A filosofia moderna e a sabedoria popular moram aqui

Já não se vêem por aí muitos prefácios que cheguem de peito aberto e pelo na venta, mas ainda assim tão encolhidos que se têm de revelar na contracapa para não gastarem umas das preciosas páginas de interior. “Pensamentos do Dalai Lima” (Abysmo, 2013) – é mesmo assim, não é gralha – é um desses casos, um livro de máximas saídas da imaginação de Jorge Lima que tanto poderiam figurar em T-Shirts e azulejos como em paredes de cidade tomadas por grafitters ou contestatários.

O livro, com um arranjo gráfico – a cargo de Elisabete Gomes/Silva Designers – a viver dentro de um triângulo cromático – branco, preto e verde – que merece distinção, reúne, segundo João Paulo Cotrim – o homem ao leme da editora Abysmo -, «cada livro de todos os géneros num só volume», para além de ter a vantagem dupla de ser «portátil e grandioso».

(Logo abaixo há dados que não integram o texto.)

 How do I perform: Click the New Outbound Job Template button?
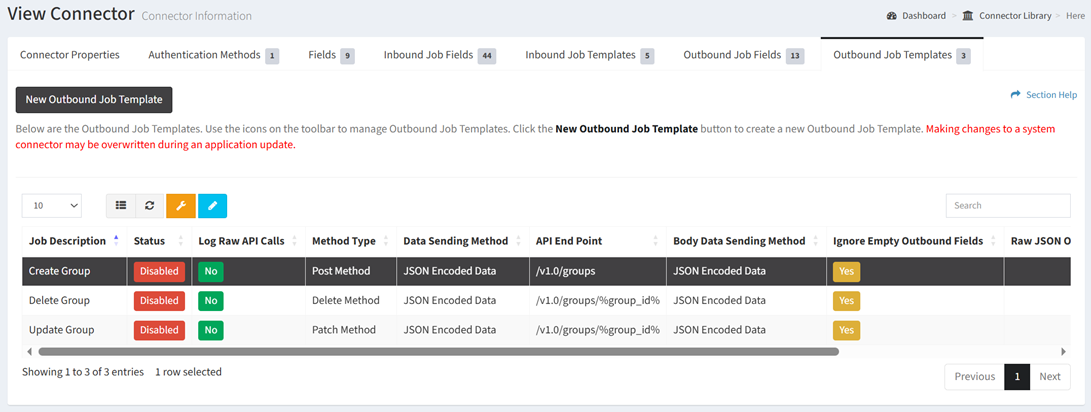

“Pensamentos do Dalai Lima” | Jorge Lima

De facto, está lá um pouco de tudo: iluminações que parecem saídas de revistas cor de pantera, versículos de inspiração bíblica, propostas e testemunhos de vida, dietas e orações. Mas, também – e sobretudo -, máximas e reflexões sobre um país moribundo, que corre o risco de entrar num coma induzido se não se levantar depressa. Como se lê a certa altura, numa máxima que de certa forma impele ao espírito exportador de cada um, «este país só ainda não foi ao fundo por causa da cortiça.»

Há também máximas sobre empreendedorismo – «quem quer fazer carreira tem de saber vender-se» -, compadres partidários – «há que chamar os boys pelos nomes» -, habitação jovem – «o problema da habitação jovem não é de hoje. Já Jesus viveu até aos 30 anos em casa dos pais» – ou aquecimento global – «os adeptos do aquecimento global pecam por vezes por excesso de gelo» -, tratando sempre de olhar o futuro com a positividade gravada nos olhos e no pensamento: «A vantagem de viver à beira do abismo é que a vista é óptima».

“Pensamentos do Dalai Lima” | Jorge Lima

«Uma palavra basta para mudar o mundo, pelo menos o da banalidade». Esta máxima, que tanto poderia ter saído da boca do Dalai Lama como da caneta de Dalai Lima – por acaso foi a segunda hipótese -, acaba por ser a grande lição a tirar de um livro que, através de frases curtas, faz um retrato do país, do mundo e de nós próprios com um humor embebido em líquido corrosivo.

A filosofia moderna e a sabedoria popular moram aqui. Entre e ponha à prova o seu sentido de humor.